Lock-Free Ring Buffers for ISR-to-Task Communication

By embeddedSoft

Published in Embedded C/C++

May 27, 2026

4 min read

Lock-Free Ring Buffers for ISR-to-Task Communication

Introduction

Why Lock-Free? The Cost of Critical Sections

The SPSC Ring Buffer Invariant

The Hidden Danger: Memory Reordering

Complete Implementation

DMB vs DSB vs ISB: When to Use Which

The Volatile Myth

When You Need More Than SPSC

Testing and Verification

Conclusion

References

Introduction

In virtually every embedded system, interrupt service routines (ISRs) need to pass data to the background main loop or to an RTOS task. The UART receive interrupt collects bytes and hands them off. A timer ISR samples a sensor reading for later processing. A DMA complete interrupt signals that a block of data is ready. The fundamental challenge is the same: how do you safely share data between an asynchronous interrupt handler and synchronous application code without corrupting state?

The obvious answer—disable interrupts around shared data access—works, but it introduces jitter into your interrupt response and scales poorly as system complexity grows. A more elegant solution is the single-producer single-consumer (SPSC) lock-free ring buffer, a data structure that requires no mutexes, no critical sections, and no interrupt disabling. The only hidden ingredient is correct use of memory barriers—and getting them right is where most embedded developers stumble.

This article walks through the complete design and implementation of a lock-free SPSC ring buffer for ISR-to-task communication on ARM Cortex-M processors, explains when and why memory barriers are needed, and identifies the most common pitfalls that cause silent data corruption in production firmware.

Why Lock-Free? The Cost of Critical Sections

Consider a typical UART receive driver. The UART RX interrupt fires every time a byte arrives. The ISR must store the byte somewhere so the main loop can process it later. The naive approach wraps the buffer access in a critical section:

// Naive: disabling interrupts around shared data
void UART4_IRQHandler(void) {
    uint8_t byte = UART4->RXDR;
    __disable_irq();           // CRITICAL SECTION START
    rx_buffer[head] = byte;
    head = (head + 1) & MASK;
    __enable_irq();            // CRITICAL SECTION END
}

This works, but every byte received adds interrupt latency for the entire system. If your UART runs at 1 Mbps (one byte every 8 µs), the processor spends a meaningful fraction of its time with interrupts disabled.

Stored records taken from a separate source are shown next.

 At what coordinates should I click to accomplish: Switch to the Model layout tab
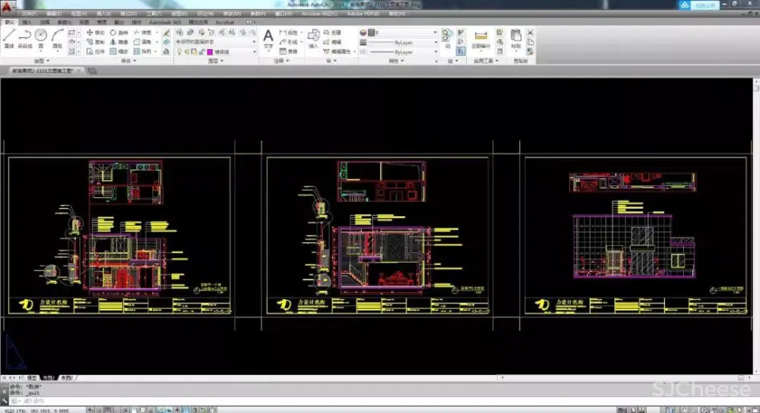pos(32,377)
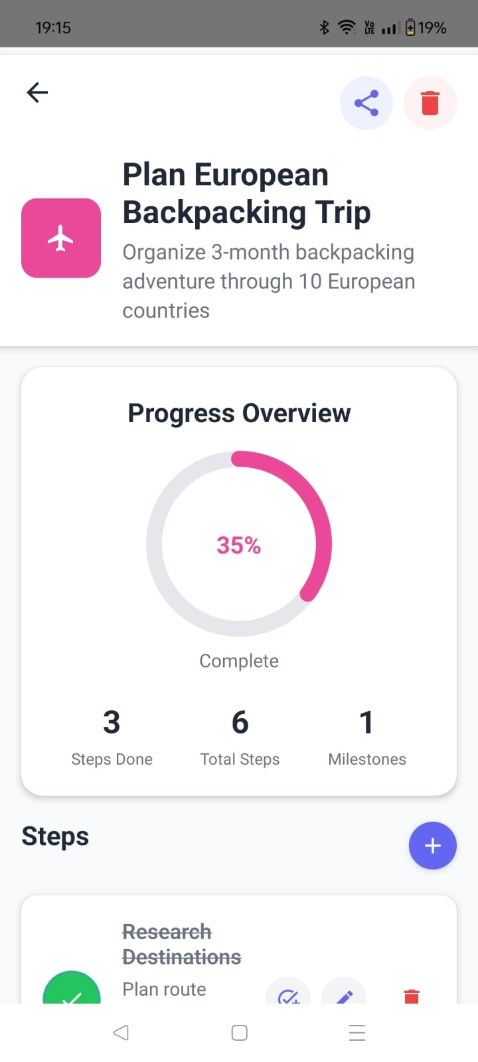
Task: Tap the pink airplane goal icon
Action: (61, 237)
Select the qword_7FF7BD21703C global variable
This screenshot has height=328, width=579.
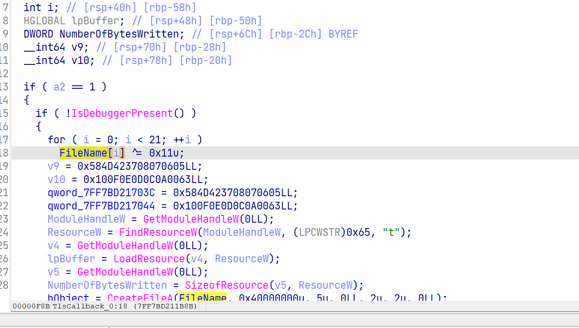coord(101,193)
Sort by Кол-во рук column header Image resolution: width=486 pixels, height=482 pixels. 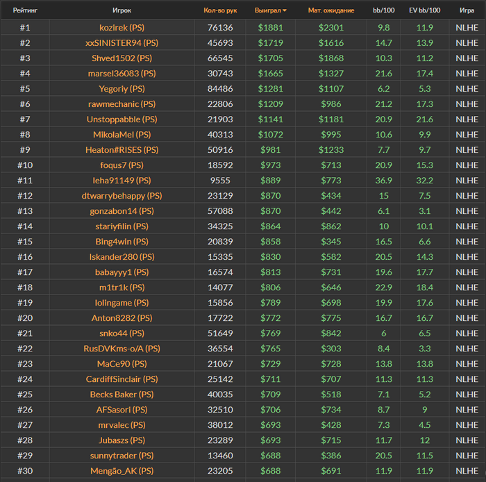point(220,10)
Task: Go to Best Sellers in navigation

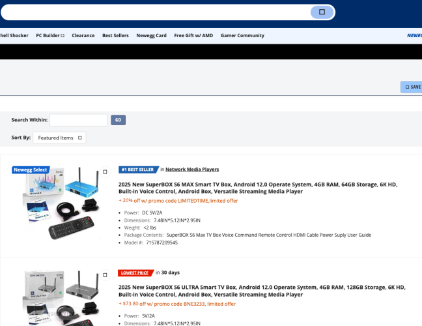Action: (x=115, y=35)
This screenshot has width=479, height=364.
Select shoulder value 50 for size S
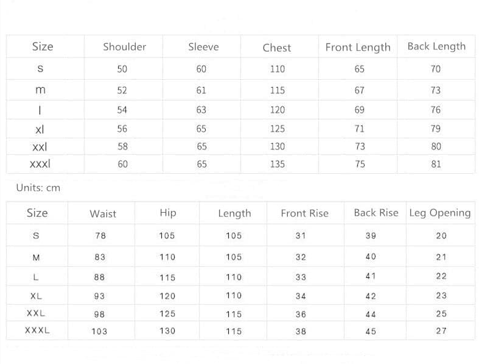pos(122,70)
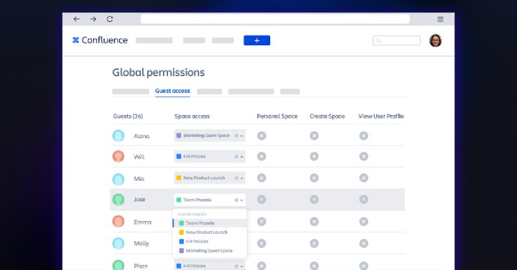Viewport: 517px width, 270px height.
Task: Open the user profile avatar
Action: [x=435, y=41]
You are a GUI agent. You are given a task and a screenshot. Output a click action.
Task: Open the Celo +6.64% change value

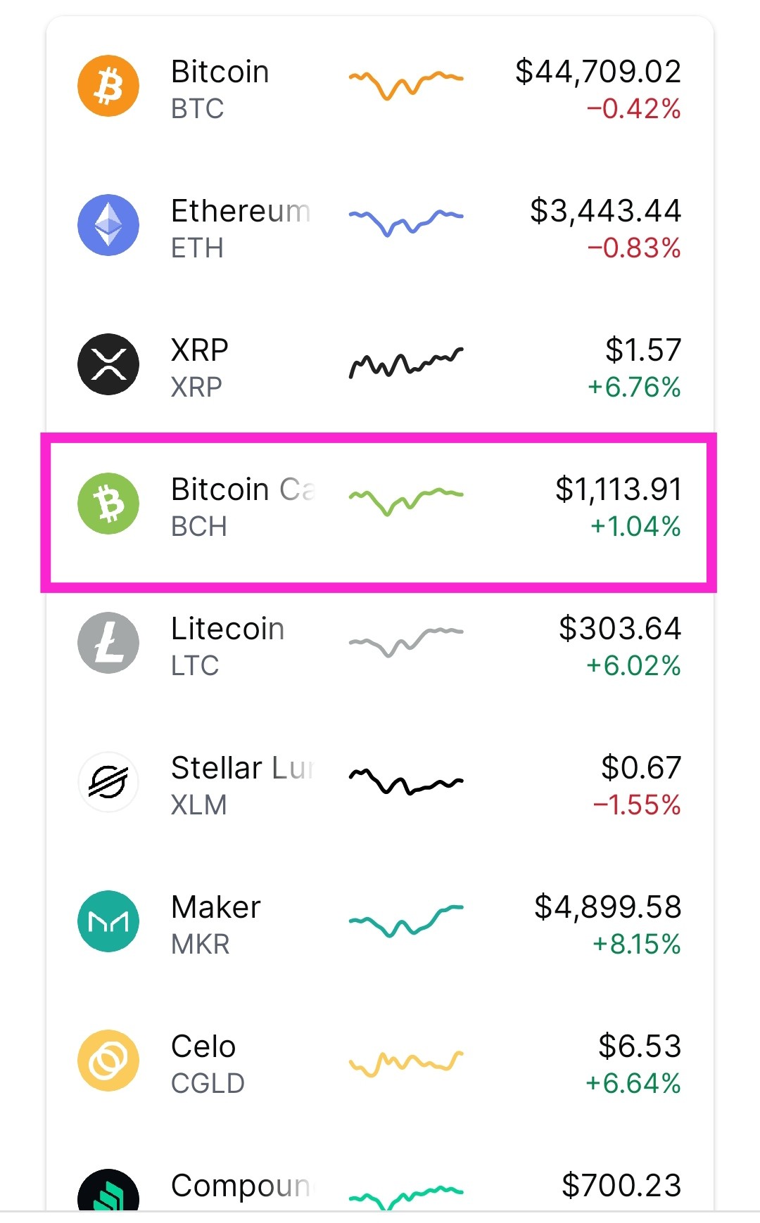point(633,1084)
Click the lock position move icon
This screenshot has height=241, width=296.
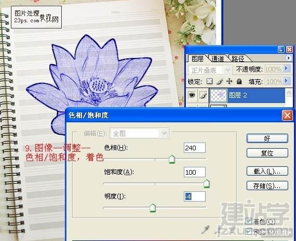[x=229, y=81]
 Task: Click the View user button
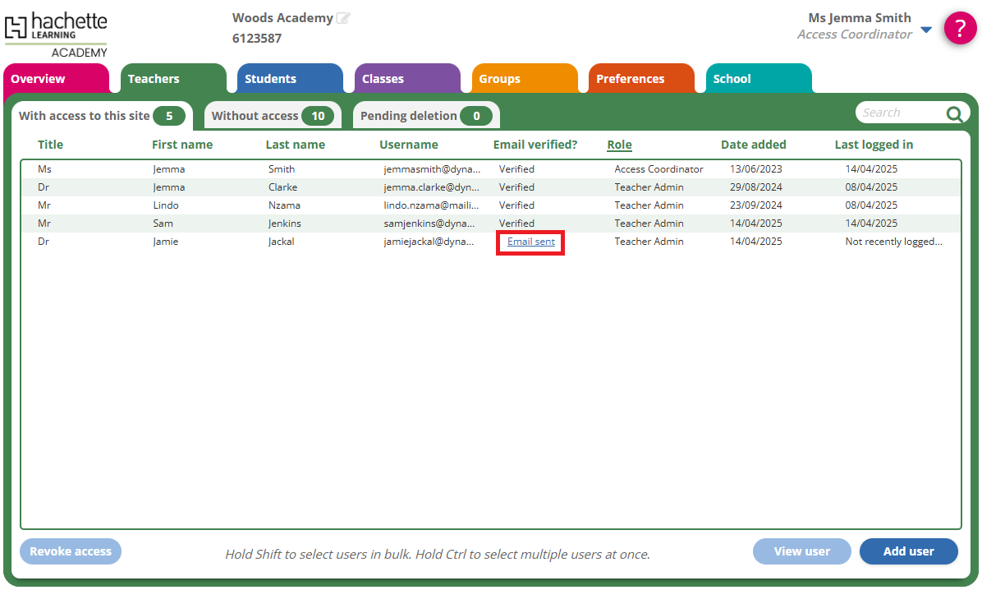pyautogui.click(x=801, y=551)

Worse, if the main loop also disables interrupts for other purposes, you create nested critical sections with unpredictable worst-case latency.

A lock-free ring buffer eliminates this entirely. The ISR never disables interrupts. The main loop never disables interrupts. The two contexts coordinate through a carefully designed protocol typically requiring one barrier on the producer side.

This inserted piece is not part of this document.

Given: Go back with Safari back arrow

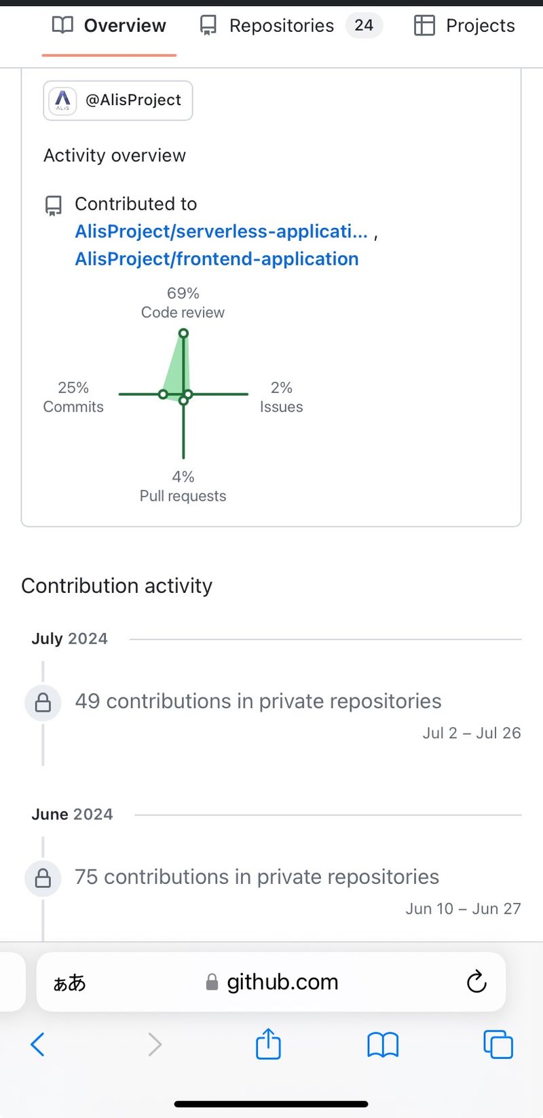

The SPSC Ring Buffer Invariant

The ring buffer uses a fixed-size array and two indices: head (written only by the producer) and tail (written only by the consumer). The key insight is that with only one writer per index, no read-modify-write protocol is needed for the indices themselves—each context has exclusive ownership of its index.

The invariant that makes this work:

The producer writes data into buf[head], then advances head.
The consumer reads data from buf[tail], then advances tail.
Each index variable is written by exactly one context and read by the other.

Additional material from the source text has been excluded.